O começo do ano costuma ser marcado por reorganizações internas, novos planejamentos e aumento da demanda por mão de obra em diversos setores. Muitas empresas aproveitam o período para reforçar equipes, substituir colaboradores desligados ao longo do ano anterior e se preparar para momentos de maior movimento. No entanto, junto a essa busca por novos profissionais, cresce também a dificuldade de encontrar candidatos disponíveis e alinhados às necessidades das vagas abertas.
O setor de alimentação fora do lar no Ceará é um exemplo prático da necessidade de contratações. Atualmente, o segmento está com cerca de 5 mil vagas em aberto no estado, cenário que se intensifica em períodos de alta demanda, como a chegada do Carnaval.
Para Taiene Righetto, presidente da Associação Brasileira de Bares e Restaurantes no Ceará (Abrasel), a ocupação dessas vagas é fundamental para garantir o funcionamento dos estabelecimentos. “A mão de obra é essencial para o setor de bares e restaurantes. Quando essas vagas não são preenchidas, há impacto direto na operação, no atendimento e na experiência do consumidor, especialmente em datas sazonais como o Carnaval, quando o fluxo de clientes aumenta consideravelmente”, afirma.
Segundo ele, o desafio vai além da abertura das vagas. “As empresas precisam se organizar para contratar com antecedência e buscar profissionais que tenham interesse em permanecer, reduzindo a rotatividade, que ainda é um dos principais gargalos do setor”, completa.
Diante desse cenário, a diretora geral do Grupo Controller, organização especializada em recrutamento e seleção, Solange Marinho, destaca que o início do ano é um momento estratégico para as empresas revisarem seus processos seletivos. “É comum que as empresas iniciem o ano com várias demandas de contratação, seja para recompor equipes, seja para atender a novos projetos. O desafio está em fazer esse movimento de forma planejada, evitando decisões apressadas que podem resultar em contratações equivocadas”, explica. Para ela, alinhar o recrutamento aos objetivos do negócio é essencial para obter melhores resultados ao longo do ano.
A partir dessa realidade, Solange Marinho aponta orientações para tornar os processos de recrutamento e seleção mais eficientes neste início de ano:
Definição clara do perfil da vaga: Segundo Solange, o primeiro passo é compreender exatamente o que a empresa precisa. “Antes de iniciar um processo seletivo, é fundamental definir com clareza as competências técnicas e o perfil comportamental da vaga. Isso ajuda a atrair candidatos mais alinhados e reduz erros na contratação”, afirma.

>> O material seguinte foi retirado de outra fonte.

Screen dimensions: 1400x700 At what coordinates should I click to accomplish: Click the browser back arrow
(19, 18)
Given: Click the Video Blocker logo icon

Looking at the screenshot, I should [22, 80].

Alinhamento com a cultura da empresa: A diretora ressalta que a contratação não deve se basear apenas na experiência profissional. “Avaliar se o candidato se identifica com a cultura, os valores e a forma de trabalhar da empresa é decisivo para a adaptação, o desempenho e a permanência desse profissional no time”, pontua.
Processos seletivos estruturados – Para Solange, etapas bem definidas tornam a seleção mais eficiente. “Entrevistas por competências, testes técnicos e avaliações comportamentais ajudam a tornar o processo mais objetivo, reduzindo decisões baseadas apenas na percepção subjetiva”, explica.

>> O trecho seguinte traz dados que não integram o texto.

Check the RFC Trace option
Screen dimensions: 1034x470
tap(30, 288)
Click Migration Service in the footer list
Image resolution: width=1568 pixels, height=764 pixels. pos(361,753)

Participação das lideranças – O envolvimento dos gestores também é apontado como um fator importante. “As lideranças conhecem as demandas do dia a dia das equipes. Quando participam do processo seletivo junto ao RH, contribuem para escolhas mais alinhadas às necessidades reais da área”, destaca.
Contratação como investimento – Por fim, Solange reforça que o recrutamento deve ser encarado de forma estratégica. “Uma contratação inadequada gera custos financeiros, operacionais e impactos na cultura da empresa. Por isso, investir tempo e método no recrutamento é uma forma de proteger os resultados do negócio”, conclui.